Music streaming service Spotify’s more than 20 million paying customers around the world will soon have their music delivered from Google’s cloud infrastructure.
In a major win for Google, Spotify has decided to move off its home-built technology infrastructure to Google’s Cloud Computing Platform. The migration will take place over the next several months and involve two separate projects—one to migrate Spotify services to Google cloud and the other to migrate its massive data stacks.
Spotify’s plans call for the company to move its products from a multitude of microservices running on on-premise data centers to Google’s cloud using Google’s cloud Compute Engine and Storage services, Guillaume Leygues, lead sales engineer at Google’s Cloud Platform group, wrote in a blog post.
As part of its migration, Spotify has already begun implementing Google’s Cloud Datastore NoSQL database and Google’s Cloud Bigtable database service for big data workloads, Leygues said. The music streaming service has also begun rolling out Google’s Direct Peering, Cloud Router and Cloud VPN to facilitate the transfer of petabytes worth of data from its internal data centers to the Google cloud.
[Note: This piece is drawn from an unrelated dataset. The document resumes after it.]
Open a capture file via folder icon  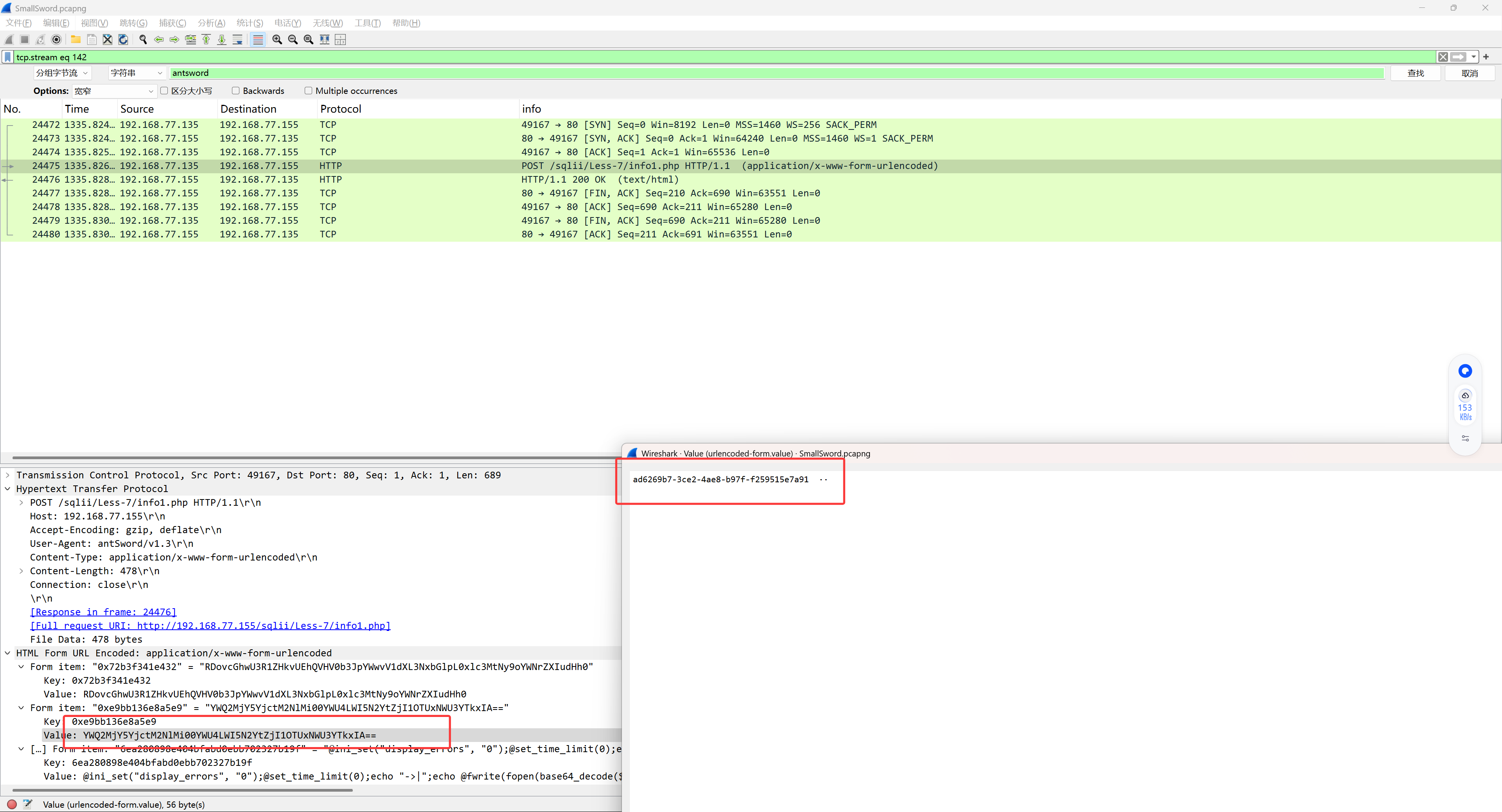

Direct Peering is a service that allows Google’s cloud customers to tie their business networks to Google’s own and exchange data via a peering connection. Google does not charge companies for establishing a direct peering connection with its network and neither does it charge for ingress traffic. The company’s Cloud VPN service will allow Spotify to connect its network with Google’s cloud and exchange data via a secure VPN connection.
Under the data migration effort, Spotify will discard its existing Hadoop, MapReduce and Hive based technology stack and move to an entirely new one featuring Google technologies, such as its Cloud Pub/Sub messaging middleware and Cloud Dataflow for batch and streaming processing applications.
Spotify, which maintains more than 2 billion playlists and some 30 million songs, will also use Google BigQuery and Cloud Dataproc to run complex queries and interactive analyses on its really massive data sets.
Spotify represents a substantial win for Google, which has been trying to position its cloud computing services as a lower-cost, higher-performing alternative to better established services from Amazon Web Services (AWS) and Microsoft. According to Leygues, Spotify chose Google after carefully vetting all the offerings in the cloud computing market.
Google currently ranks behind AWS, Microsoft and IBM in the worldwide market for cloud infrastructure services, according to the most recent numbers from Synergy Research Group.
AWS continues to dominate the segment with worldwide market share of 31 percent in 2015. Its next closest rival is Microsoft whose Azure stack accounted for 9 percent, followed by IBM with a 7 percent share, Synergy’s numbers showed.
Google, which grew its presence in the cloud infrastructure services market by more than 108 percent in 2015, has about 4 percent global share or the same as that of Salesforce.com. The only company that grew faster in this segment last year was Microsoft. Together, AWS, Microsoft, IBM, Google and Salesforce account for more than 50 percent of the worldwide cloud infrastructure service market, which Synergy pegged at $23 billion in 2015.